Using the entries that follow, write out the line containing "The image size", the line containing "You are a GUI", and every line between them, exactly and nothing else.

::: Supplied entries

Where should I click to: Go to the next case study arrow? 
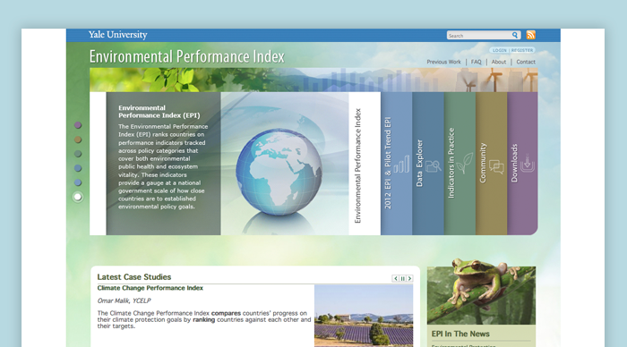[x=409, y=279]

::::::
::: Supplied entries

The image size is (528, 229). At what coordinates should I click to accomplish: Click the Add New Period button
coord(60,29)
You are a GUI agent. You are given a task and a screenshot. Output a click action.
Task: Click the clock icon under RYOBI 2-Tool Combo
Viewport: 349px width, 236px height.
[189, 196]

::::::

Your response =
The image size is (528, 229). At what coordinates should I click to accomplish: Click the Add New Period button
coord(60,29)
You are a GUI agent. You are given a task and a screenshot. Output a click action.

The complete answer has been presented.